Jumat 30 Apr 2021 22:10 WIB

Henry Percayakan Ketum Tegas Bersikap Terkait Kasus Azis

Keputusan Ketum Golkar untuk pecat Azis Syamsuddin menunggu Dewan Etik Partai

Red: Ichsan Emrald Alamsyah
Henry Indraguna. Plt Ketua LKI (Lembaga Komunikasi dan Informasi) DPP Partai Golkar Henry Indraguna mengatakan, dugaan kasus tindak pidana korupsi yang mendera koleganya yakni Wakil Ketua DPR RI, Azis Syamsuddin terkait suap kepada salah satu penyidik Komisi Pemberantasan Korupsi (KPK) harus tetap menjunjung tinggi asas praduga tidak bersalah (presumption of innocence).
Foto: .
Henry Indraguna. Plt Ketua LKI (Lembaga Komunikasi dan Informasi) DPP Partai Golkar Henry Indraguna mengatakan, dugaan kasus tindak pidana korupsi yang mendera koleganya yakni Wakil Ketua DPR RI, Azis Syamsuddin terkait suap kepada salah satu penyidik Komisi Pemberantasan Korupsi (KPK) harus tetap menjunjung tinggi asas praduga tidak bersalah (presumption of innocence).

REPUBLIKA.CO.ID, JAKARTA -- Plt Ketua LKI (Lembaga Komunikasi dan Informasi) DPP Partai Golkar Henry Indraguna mengatakan, dugaan kasus tindak pidana korupsi yang mendera koleganya yakni Wakil Ketua DPR RI, Azis Syamsuddin terkait suap kepada salah satu penyidik Komisi Pemberantasan Korupsi (KPK) harus tetap menjunjung tinggi asas praduga tidak bersalah (presumption of innocence).

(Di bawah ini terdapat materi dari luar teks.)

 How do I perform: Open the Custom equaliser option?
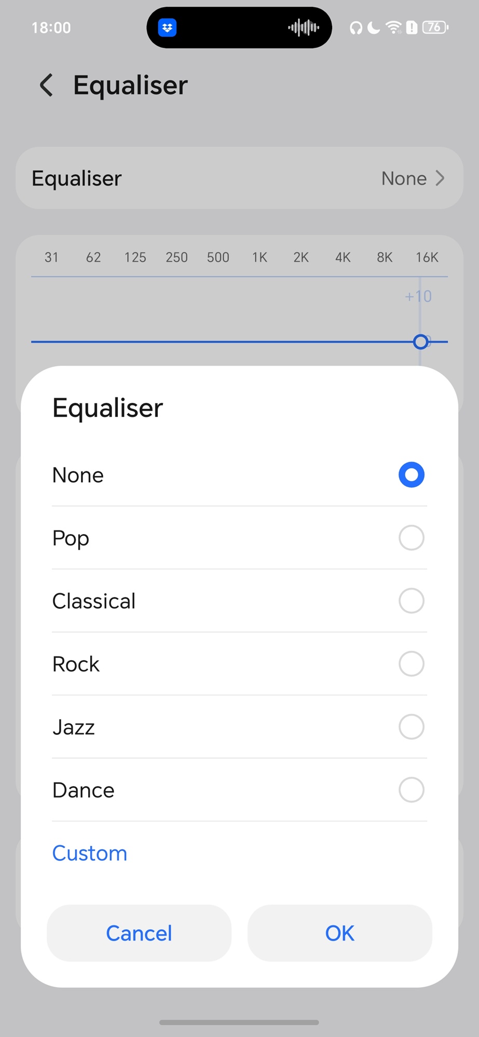tap(90, 853)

Kasus yang melibatkan Azis, kata dia, sejatinya sudah diatur dan dijamin oleh Undang-Undang yakni bagi setiap orang yang diduga melakukan suatu tindak pidana korupsi sebelum ada putusan yang berkekuatan hukum tetap (inkracht van gewijsde) wajib dianggap masih merdeka. Artinya masih dijamin kemerdekaan hak asasinya untuk bebas bergerak dan beraktivitas sesuai hak-hak sebagai warga negara sesuai Undang-undang yang berlaku.

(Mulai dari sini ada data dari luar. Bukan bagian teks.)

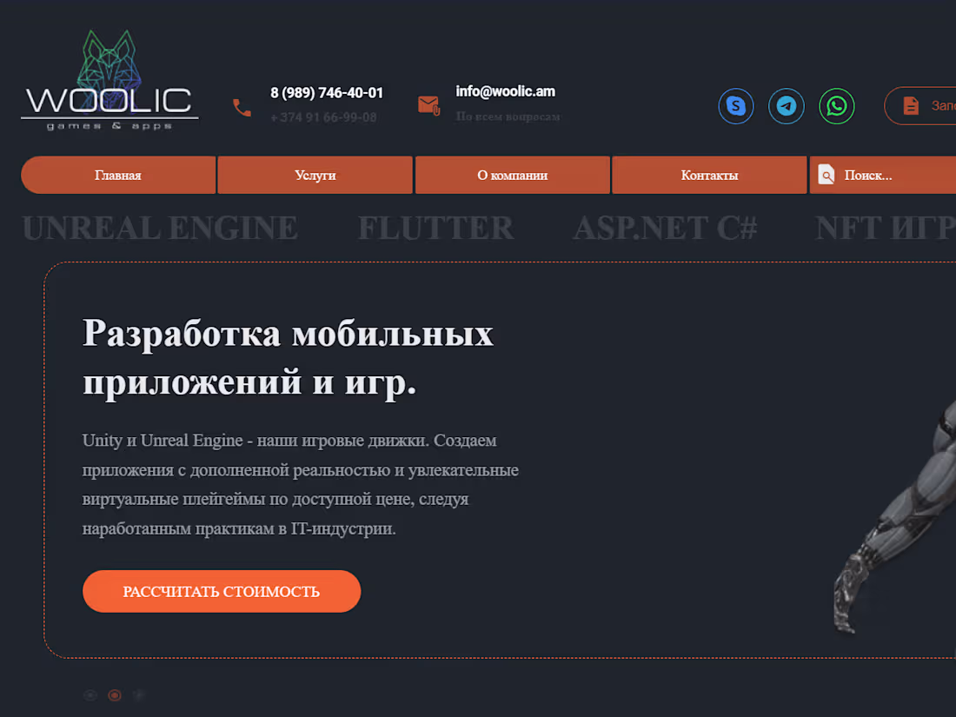
Task: Click the document icon on the signup pill button
Action: (x=911, y=105)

"Secara tegas diatur di dalam penjelasan pasal 3 huruf c KUHAP dan pasal 8 ayat 1 Undang-undang Kekuasaan Kehakiman yang berbunyi: berdasarkan penjelasan umum KUHAP butir ke 3 huruf c yaitu, setiap orang yang disangka, ditangkap, ditahan, dituntut, dan atau dihadapkan di muka sidang pengadilan, wajib dianggap tidak bersalah sampai adanya putusan pengadilan yang menyatakan kesalahannya dan memperoleh kekuatan hukum tetap," paparnya.

Sambung Henry, berdasarkan pasal 8 ayat (1) UU Kekuasaan Kehakiman, yang berbunyi: "Setiap orang yang disangka, ditangkap, ditahan, dituntut, atau dihadapkan di depan pengadilan wajib dianggap tidak bersalah sebelum ada putusan pengadilan yang menyatakan kesalahannya dan telah memperoleh kekuatan hukum tetap."